The club was founded in April 1906, thanks to funding from the Oakbank Oil Company, and the consequent growth of Winchburgh from a village to a small town, which provided enough of a population to support a senior football club. The club's original president, John Black, was a works manager for the oil company, and the company also provided a free ground.

The club was admitted to the East of Scotland Football Association almost on foundation and soon afterwards joined the Scottish Football Association, signing William White, Peter Lowe, Charles Devine, and Dan Clark from Broxburn, Nugent and Pat Finnigan from Broxburn Shamrock, and the ex-Hibernian player Mackay from Linlithgow Rose. Even before playing a match, the club applied to join the Scottish Football Union, but lost out in the vote; it did however gain election to the Eastern League, replacing the moribund Adventurers.
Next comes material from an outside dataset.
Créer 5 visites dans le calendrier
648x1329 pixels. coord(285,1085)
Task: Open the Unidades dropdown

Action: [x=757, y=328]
Its debut season was successful. The Eastern League did not complete, with the Albion winning 4 and losing 3 of its 7 matches, to be level on points with the Heart of Midlothian "A" at the top of the table. Although it narrowly lost to Bathgate in the first round of the Linlithgowshire Cup, and its run in the East of Scotland qualifying cup ruined by multiple protests, it won the King Cup, beating Vale of Leithen 2–1 in the final at Peebles, Devine scoring the winner from the penalty-spot.
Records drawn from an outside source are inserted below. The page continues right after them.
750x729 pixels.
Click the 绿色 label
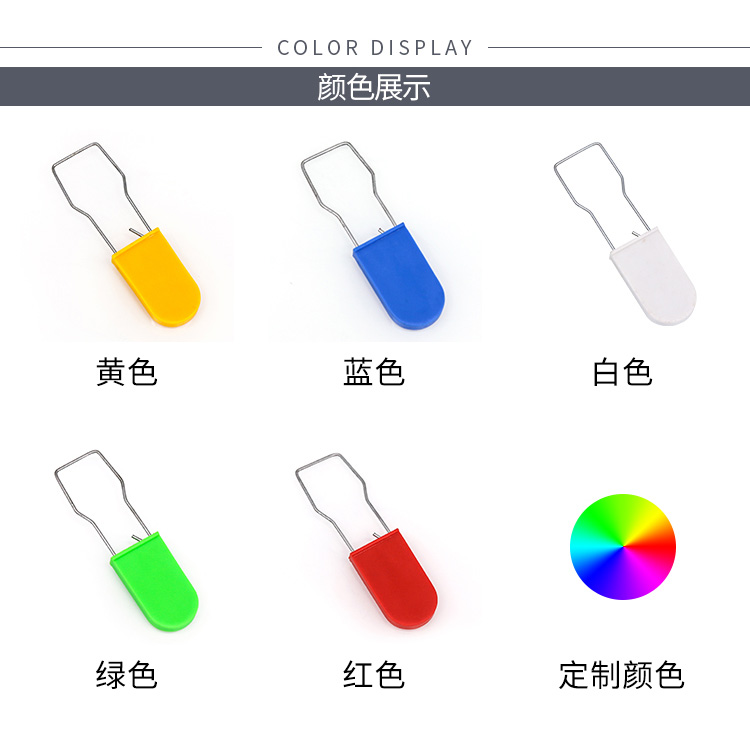pos(127,674)
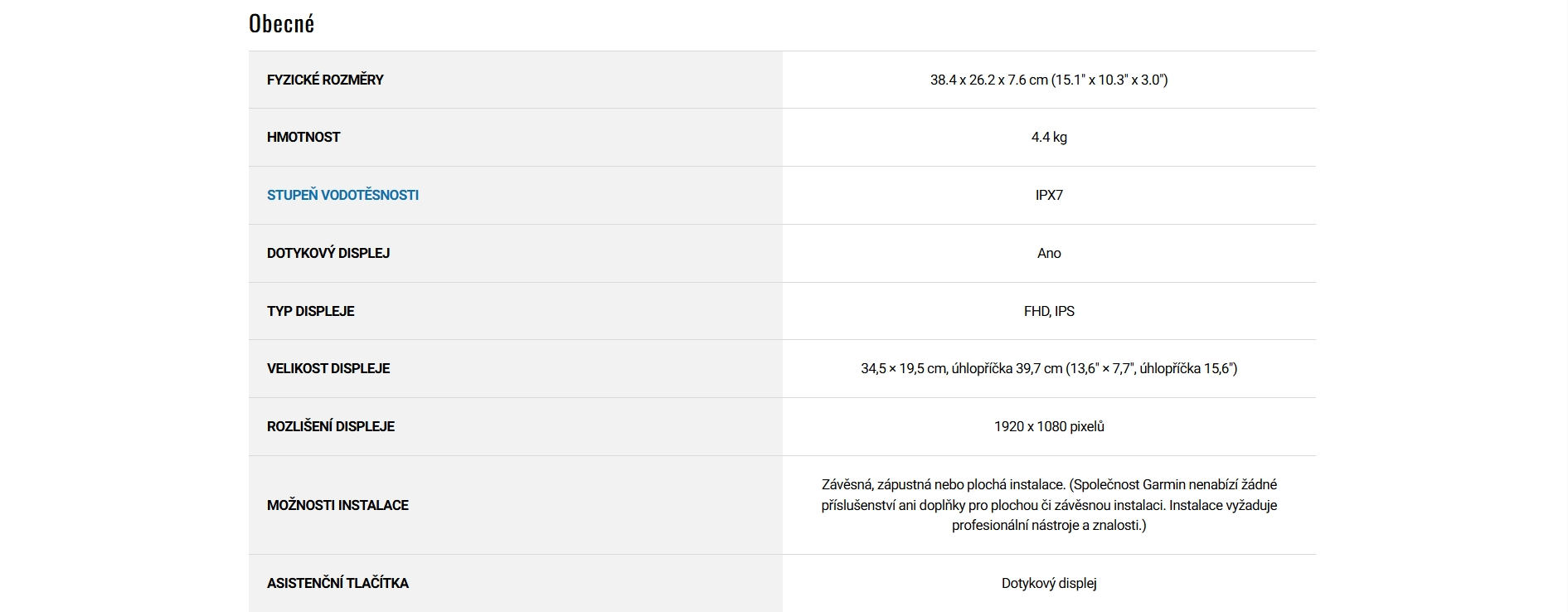Click the 1920 x 1080 pixelů value
Screen dimensions: 1568x612
(1049, 426)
The first season however was the club's best. The Eastern League morphed into the Midland League, but the Albion had two mediocre seasons before the league reduced to three clubs. The Albion did win the East of Scotland Qualifying Cup in 1907–08, its run including a 7–0 win at home to Broxburn Shamrock, but lost to the same Broxburn Athletic side in the competition proper that it had beaten in the Qualifying final. After 1909, it only won one more cup match, 3–2 at Armadale in the 1910–11 King Cup.
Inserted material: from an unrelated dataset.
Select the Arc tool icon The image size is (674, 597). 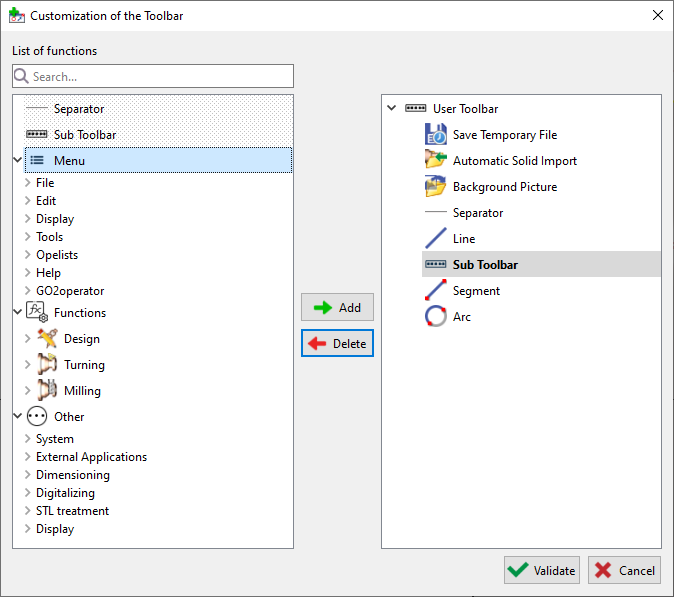click(x=435, y=317)
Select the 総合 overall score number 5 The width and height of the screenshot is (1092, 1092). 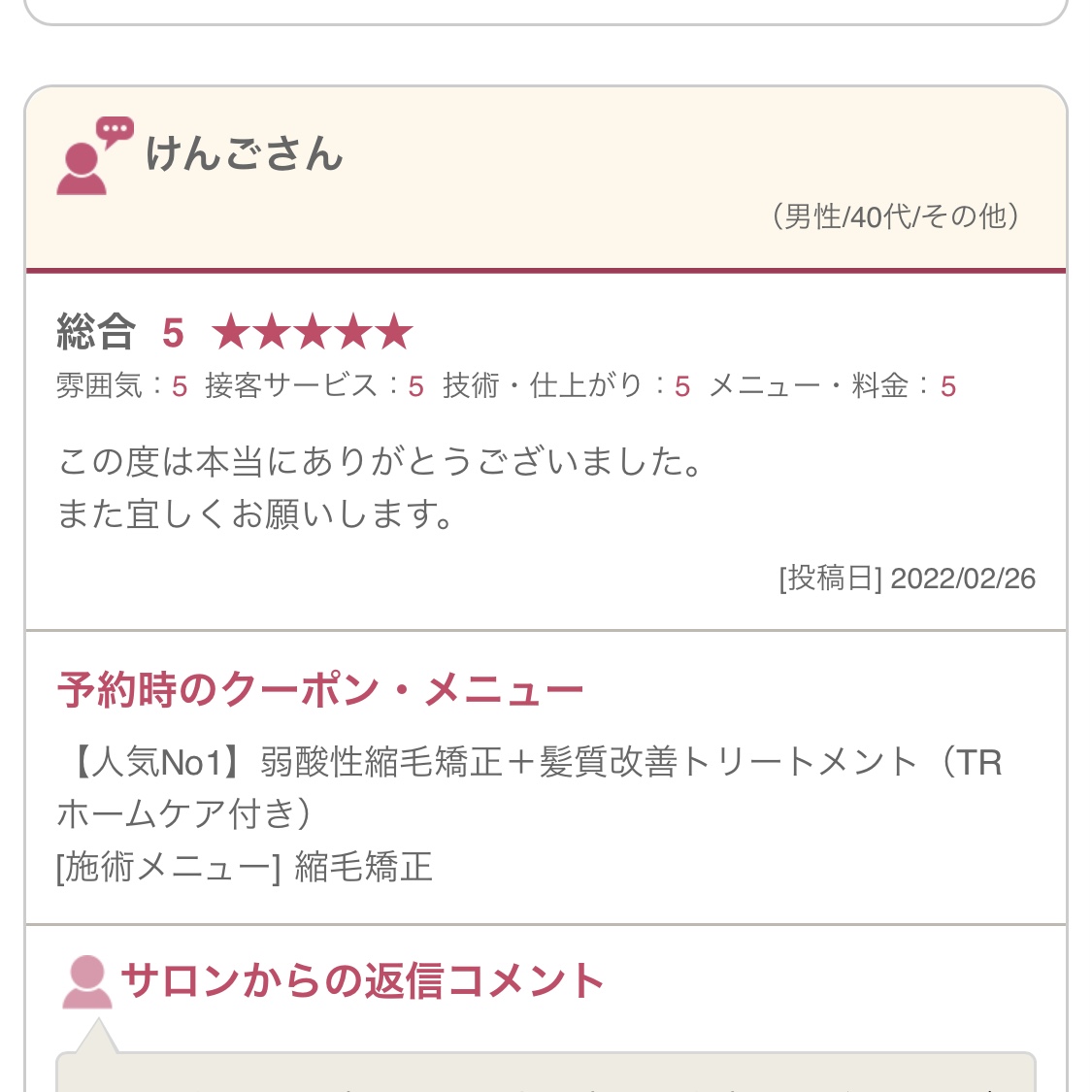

The club also entered the Scottish Qualifying Cup every season from 1906–07 to 1912–13, but never won through to the Scottish Cup itself; it was generally unlucky with the draw, twice going out to Scottish League club Leith Athletic. Its only win in the competition was in its first match – a 4–1 win at West Calder Swifts, having gone behind early on.

By the 1911–12 season the club was close to bankrupt. The club desultorily played its cup ties in the season "to clear their feet financially, before stopping operations altogether", a sign of the club's decline being defeats to the obscure Amphion Amateurs in the King Cup and the East of Scotland Qualifying Cup. It entered the Scottish Qualifying Cup and the East of Scotland equivalent in 1912–13, on the basis that it would be easier to scratch and retain membership hoping for a recovery, than resign and then try to re-join; the club duly scratched from both competitions before playing in either. Although it was allowed to retain its membership of both associations, the club does not seem to have played in 1912–13 at all, and its resignation from the Scottish FA in August 1913 was the club's coup de grâce.

The name was revived in 1925 for a juvenile club.

==Colours==
The club originally wore dark blue jerseys with white shorts, and dark blue stockings with white rings. The club changed in 1908 to maroon shirts, white shorts, and black socks. From 1910 to 1912 the club wore blue jerseys.

==Ground==

The club played at the Niddry Sports Field. The club's tie with Bathgate in the Linlithgowshire Cup in March 1907 attracted a crowd of 2,000, although when the club hosted Leith in the Qualifying Cup second round in 1906, over a thousand of the 1,500 crowd were supporters of the visitors.